• _Given text_

Desertification always occurs at a large global or regional scale [11]. Therefore, to save time and labor costs, remote sensing technologies are commonly applied in monitoring and assessing both desertification and anti-desertification processes. For example, in Africa, researchers acquire remote sensing archives to extract continental-scale indicators for degradation susceptibility in the Saharan desert, which effectively reflects the spatiotemporal trend of local desertification [12]. The vegetation index is a crucial value for identifying and evaluating the desertification process, so previous studies are conducted based on a comparison of the Normalized Difference Vegetation Index (NDVI) value and other related impact factors, such as precipitation [13] and Topographic Wetness Index (TWI) [14]. Applications for detecting land cover change develop with the advanced earth observation technologies. Preceding data were interpreted artificially by pictures taken from aircraft and complementary field-based observation [15,16,17]. Nowadays, aerospace databases showing land cover change are widely used for research purposes on land degradation and desertification [4,9]. Public optical satellite data with low resolution, such as Climate Change Initiative Land Cover (CCI-LC) and Moderate Resolution Imaging Spectroradiometer (MODIS), have been commonly used in monitoring the dynamics of the land surface [18,19,20,21]. Although these data products offer quality information in data-limited areas, the medium accuracy still cannot adapt to a smaller regional extent. Moreover, its insufficient time span brings a barrier to long-term earth surface monitoring.

• _What to work on_
1) In the passage on desertification monitoring, which two public low-resolution optical satellite data products are named?
2) Extend the passage on desertification monitoring by a paragraph, picking up after its final sentence.

• _Data provided_
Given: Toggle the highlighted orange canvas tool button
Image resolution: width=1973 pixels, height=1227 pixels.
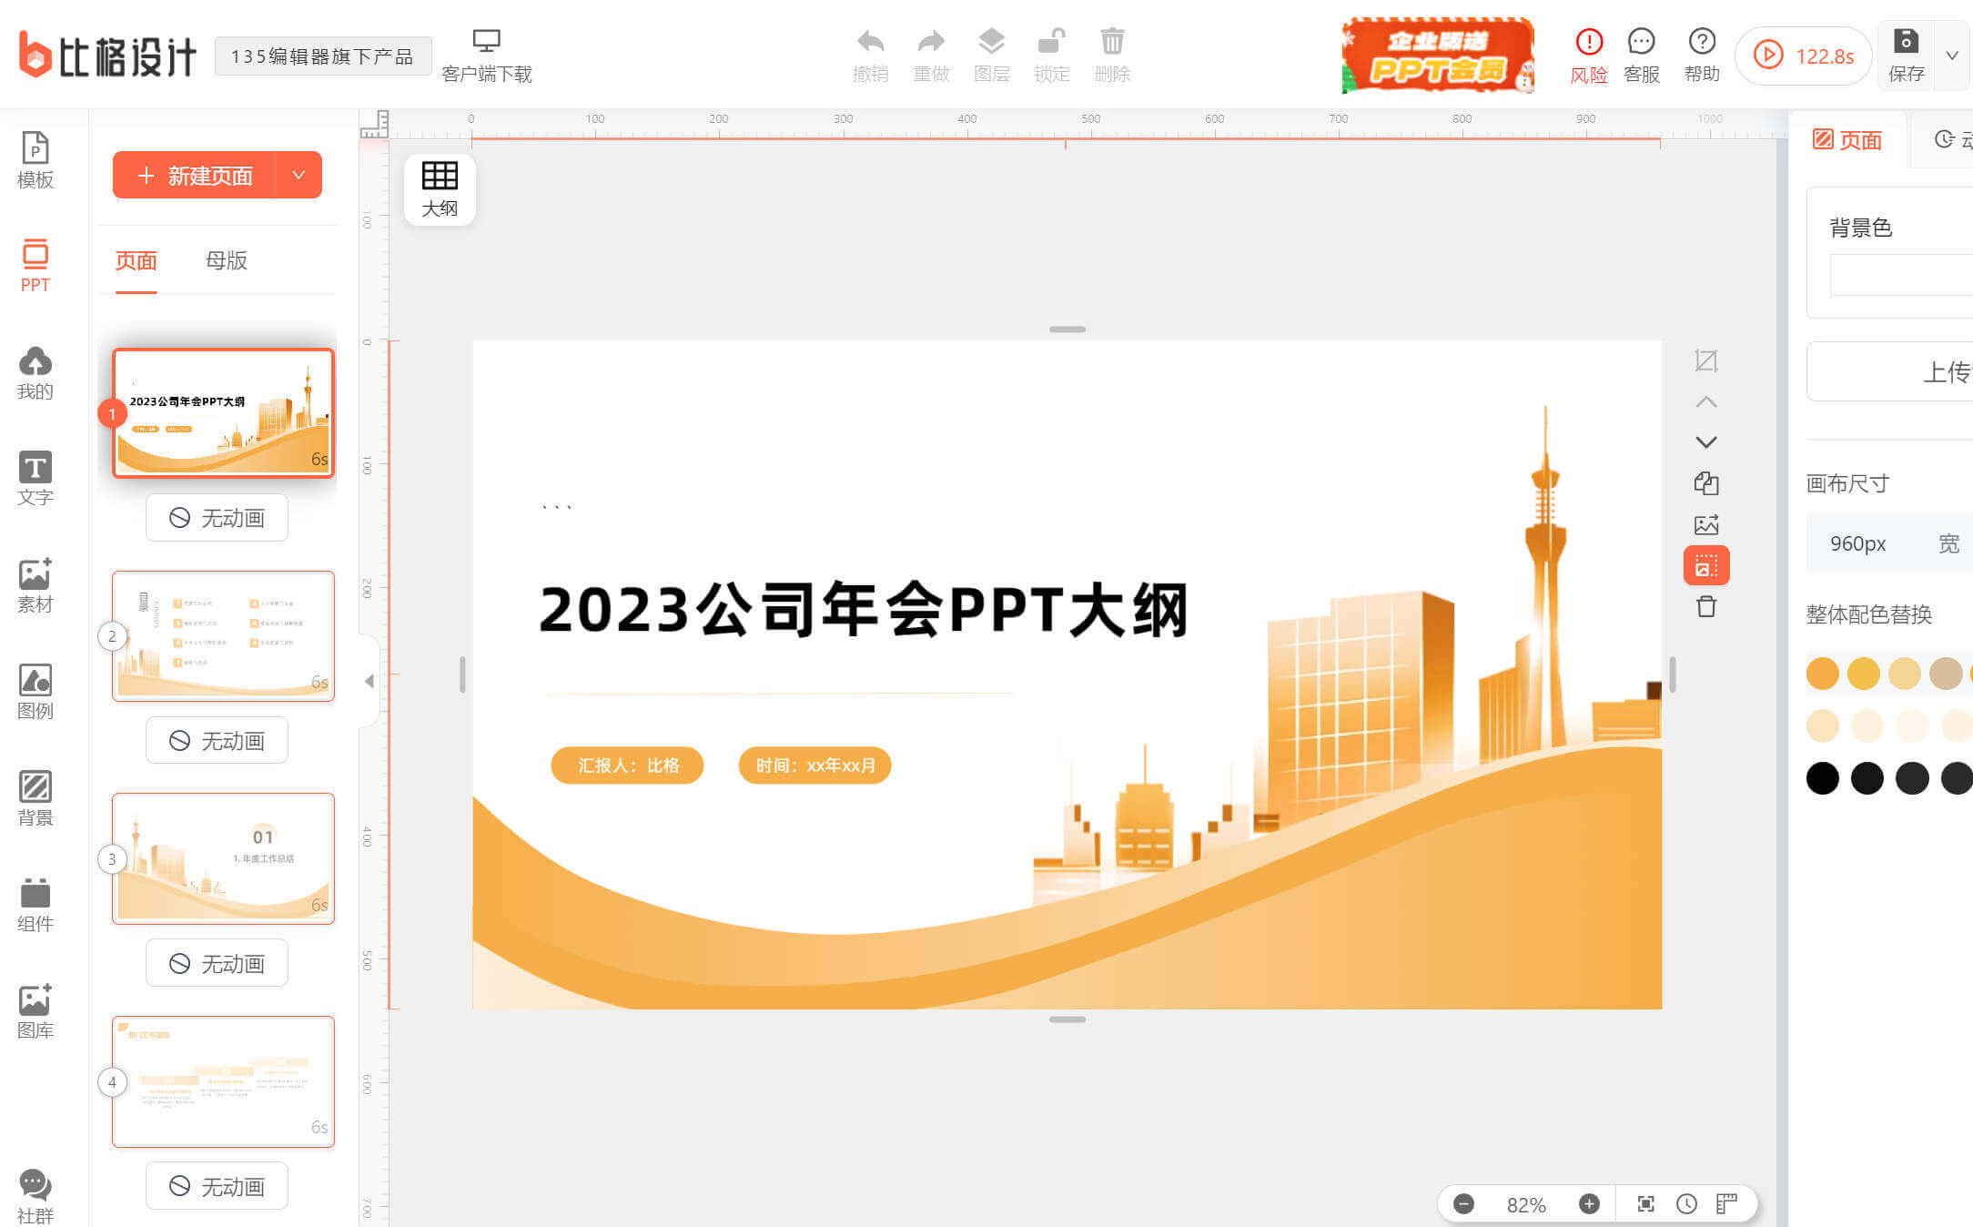Looking at the screenshot, I should 1705,566.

• _The responses_
1) Climate Change Initiative Land Cover (CCI-LC) and Moderate Resolution Imaging Spectroradiometer (MODIS).

2)
In the past, there have mainly been two types of research on land surface monitoring by remote sensing in the Mu Us Sandy Land: (1) to directly classify the land cover classes, and then use these multi-temporal classification results for comparative analysis [4]; and (2) to compare spectral indices such as NDVI and Desertification Vulnerability Index (DVI) to reflect the gradual surface change. Both methods can effectively reflect the land cover status of the Mu Us Sandy Land to analyze and evaluate the local vegetation restoration [9]. However, vegetation and desertification indexes can only be used to reflect changes in vegetation growth or desertification level but its “non-vegetation” definition makes it difficult to use for spatiotemporal analysis or aggregation. In addition, previous studies have shown that the human and natural environmental system of the Mu Us Sandy Land has been undergoing frequent changes in recent years, which complicates the situation of restoring vegetation [22], but most existing remote sensing work on its land cover change can only cover several periods in past 30 to 40 years. These studies can generally reflect its overall changes in a long-term specific span, but for the short-term, such as on an annual or monthly basis, it can only provide a limited effect. Therefore, there is still a need to monitor the land surface on a higher time resolution for further understanding of the dynamic vegetation area in Mu Us Sandy Land.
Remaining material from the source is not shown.